Fritz Huber for the Paris Review, writing about bad sports commentary (or, if you’re British, commmantry) and its assorted inanities:

If you, like me, spend an irrational amount of your fleeting time on Earth watching huge men brutalize each other in hi-def, you’ll know what I’m talking about: “It’s hard to overstate what this win means for this organization”; “He’s got tremendous basketball IQ”; “You can feel the momentum swinging”; “They’re a real Cinderella story”; “They’ve got that championship swagger”; “They stepped up and made plays”; “These guys have to keep their continuity”; “He makes his presence known on the field.” Et cetera. The silliness of these stock phrases becomes more apparent in a nontelevised context. The next time you get into a heated sports debate, try describing your favorite athlete as “an absolute specimen with great physicality.” For maximum effect, keep a serious expression and maintain eye contact.

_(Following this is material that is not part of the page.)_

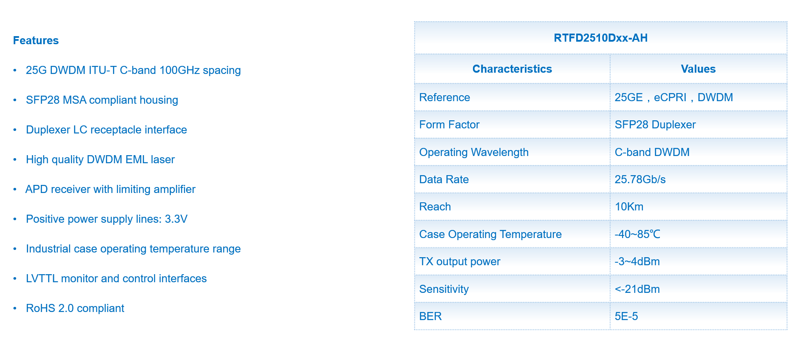
Task: Select the APD receiver with limiting amplifier line
Action: (110, 189)
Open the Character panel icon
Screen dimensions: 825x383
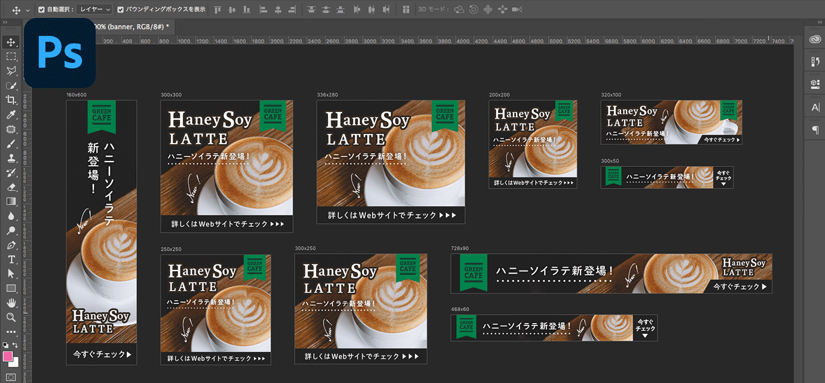click(x=815, y=107)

He’s right. Sports commentary is mostly terrible. That assessment extends to sports discussion, analysis and the endless stream of pre- and post-game shows. But we often blame the people doing the talking rather than the networks, producers and big corporations responsible for their presence in your lives. The fact is, your typical sporting event is difficult to dissect – sometimes teams… just lose – and yet, for almost every professional contest, there’s at least an hour of (profitable!) pre- and post-game packaging that needs to be filled. So, you get clichés. Lots of them. This is why I rarely do game recaps or post useless media scrum and press conference quotes. And it’s why publicly ogling Henrik Lundqvist and Melissa Stark is more interesting and entertaining (to me, at least) than being the 32nd person to tell you that Jeremy Maclin’s little injury is “no big deal.” Often, there’s just nothing to say.

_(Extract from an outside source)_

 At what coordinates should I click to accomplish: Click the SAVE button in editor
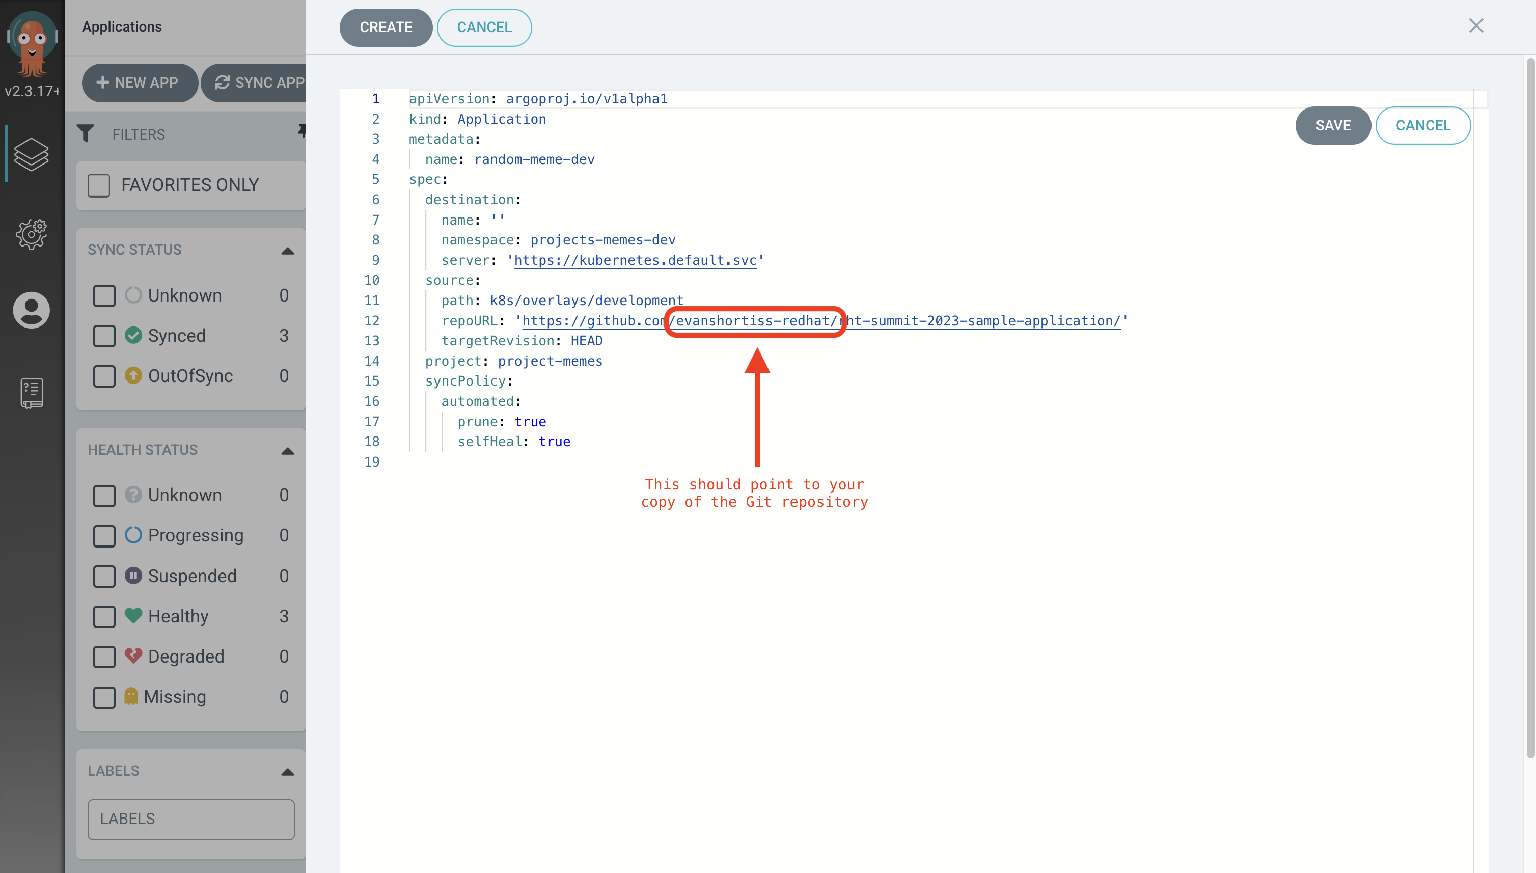coord(1333,125)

Huber also went in on the utter BS that accompanies most US broadcasts:

After a prolonged TV spectacle like college football’s Bowl Week (whose contests last year included the Buffalo Wild Wings Bowl and the Taxslayer.com Bowl, the latter being only a slight improvement on the all-time most absurd Galleryfurniture.com Bowl), watching English Premiership matches or Six Nations rugby on BBC feels like a cultural upgrade. There’s less advertising. There’s less analysis of bullshit statistics (“Headed into this matchup, the Kentucky Wildcats are 11-3 in games played within four days of their coach’s annual colonoscopy”). And, on British television, the commentators’ linguistic repertoires don’t feel as inhibited; there’s more room for an occasional flourish. Why can’t we have a color analyst like Ray Hudson, who, in his exuberance, will announce that we’ve just witnessed “a Bernini sculpture of a goal,” or claim that watching Lionel Messi “softens the hard corners of our lives”?

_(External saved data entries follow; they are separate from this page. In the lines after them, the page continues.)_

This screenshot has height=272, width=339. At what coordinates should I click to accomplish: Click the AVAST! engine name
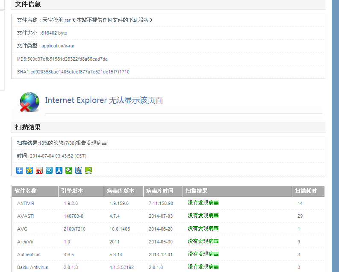[26, 216]
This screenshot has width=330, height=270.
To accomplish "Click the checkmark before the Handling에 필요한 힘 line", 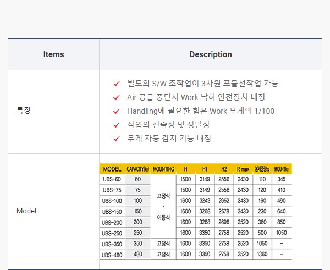I will click(x=116, y=111).
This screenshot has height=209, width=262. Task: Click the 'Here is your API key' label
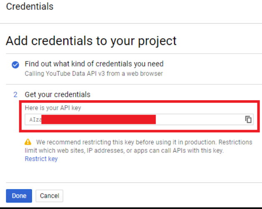[x=53, y=108]
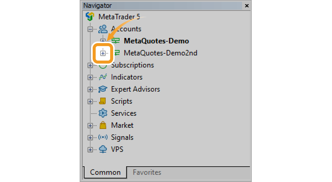Click the Services gear icon
The height and width of the screenshot is (182, 332).
pos(103,113)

Agreed, with the exception of the British TV thing. Yeah, the phrasing of EPL announcers is eloquent, descriptive and goofily British, but there’s also a lot of grandiose language that would sound positively Gumpish in the far-Westerner’s English. The war metaphors are good the first 7,000 times you hear them, but after a while, not even the English accent can save them from sounding like total BS.

Good article from Huber overall, though.